* **Enunciado**: Reescribe todos los ítems siguientes sustituyendo "Instruction" por "Command" y sin cambiar nada más.

Datos almacenados
══════

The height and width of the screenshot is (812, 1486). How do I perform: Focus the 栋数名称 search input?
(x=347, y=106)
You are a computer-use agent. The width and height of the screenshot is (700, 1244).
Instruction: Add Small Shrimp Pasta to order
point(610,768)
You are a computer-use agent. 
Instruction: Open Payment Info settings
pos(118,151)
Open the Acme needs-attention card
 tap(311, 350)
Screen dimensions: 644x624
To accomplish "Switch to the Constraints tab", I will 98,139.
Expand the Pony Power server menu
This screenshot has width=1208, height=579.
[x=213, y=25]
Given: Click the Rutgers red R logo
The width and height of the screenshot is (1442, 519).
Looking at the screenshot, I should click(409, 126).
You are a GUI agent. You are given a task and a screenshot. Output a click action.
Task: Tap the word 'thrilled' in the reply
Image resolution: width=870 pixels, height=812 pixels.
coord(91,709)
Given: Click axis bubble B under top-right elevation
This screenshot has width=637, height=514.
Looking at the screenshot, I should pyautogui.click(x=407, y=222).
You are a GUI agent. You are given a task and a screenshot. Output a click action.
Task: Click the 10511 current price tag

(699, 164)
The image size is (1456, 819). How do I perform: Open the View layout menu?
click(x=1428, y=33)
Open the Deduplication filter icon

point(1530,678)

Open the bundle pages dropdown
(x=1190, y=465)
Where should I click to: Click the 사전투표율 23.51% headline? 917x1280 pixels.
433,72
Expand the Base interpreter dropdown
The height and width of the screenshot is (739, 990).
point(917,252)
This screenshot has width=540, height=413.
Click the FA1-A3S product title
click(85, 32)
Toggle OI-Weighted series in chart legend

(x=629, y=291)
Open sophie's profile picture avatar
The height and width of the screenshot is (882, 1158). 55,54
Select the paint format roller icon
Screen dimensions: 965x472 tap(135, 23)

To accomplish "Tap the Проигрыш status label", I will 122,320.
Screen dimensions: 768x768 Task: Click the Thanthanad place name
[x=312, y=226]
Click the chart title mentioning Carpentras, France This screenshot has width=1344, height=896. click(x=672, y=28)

══════

* **Solución desarrollada**:
The height and width of the screenshot is (812, 1486). How do I perform: Focus the 栋数名称 search input?
(x=347, y=106)
You are a computer-use agent. The width and height of the screenshot is (700, 1244).
Command: Add Small Shrimp Pasta to order
point(610,768)
You are a computer-use agent. 
Command: Open Payment Info settings
pos(118,151)
Open the Acme needs-attention card
 tap(311, 350)
Screen dimensions: 644x624
To accomplish "Switch to the Constraints tab", I will 98,139.
Expand the Pony Power server menu
This screenshot has width=1208, height=579.
[x=213, y=25]
Given: Click the Rutgers red R logo
The width and height of the screenshot is (1442, 519).
Looking at the screenshot, I should click(409, 126).
You are a GUI agent. You are given a task and a screenshot. Output a click action.
Task: Tap the word 'thrilled' in the reply
Image resolution: width=870 pixels, height=812 pixels.
coord(91,709)
Given: Click axis bubble B under top-right elevation
This screenshot has width=637, height=514.
Looking at the screenshot, I should pyautogui.click(x=407, y=222).
You are a GUI agent. You are given a task and a screenshot. Output a click action.
Task: Click the 10511 current price tag

(699, 164)
The image size is (1456, 819). How do I perform: Open the View layout menu?
click(x=1428, y=33)
Open the Deduplication filter icon

point(1530,678)

Open the bundle pages dropdown
(x=1190, y=465)
Where should I click to: Click the 사전투표율 23.51% headline? 917x1280 pixels.
433,72
Expand the Base interpreter dropdown
The height and width of the screenshot is (739, 990).
point(917,252)
This screenshot has width=540, height=413.
Click the FA1-A3S product title
click(85, 32)
Toggle OI-Weighted series in chart legend

(x=629, y=291)
Open sophie's profile picture avatar
The height and width of the screenshot is (882, 1158). 55,54
Select the paint format roller icon
Screen dimensions: 965x472 tap(135, 23)

To accomplish "Tap the Проигрыш status label", I will 122,320.
Screen dimensions: 768x768 Task: Click the Thanthanad place name
[x=312, y=226]
Click the chart title mentioning Carpentras, France This screenshot has width=1344, height=896. click(x=672, y=28)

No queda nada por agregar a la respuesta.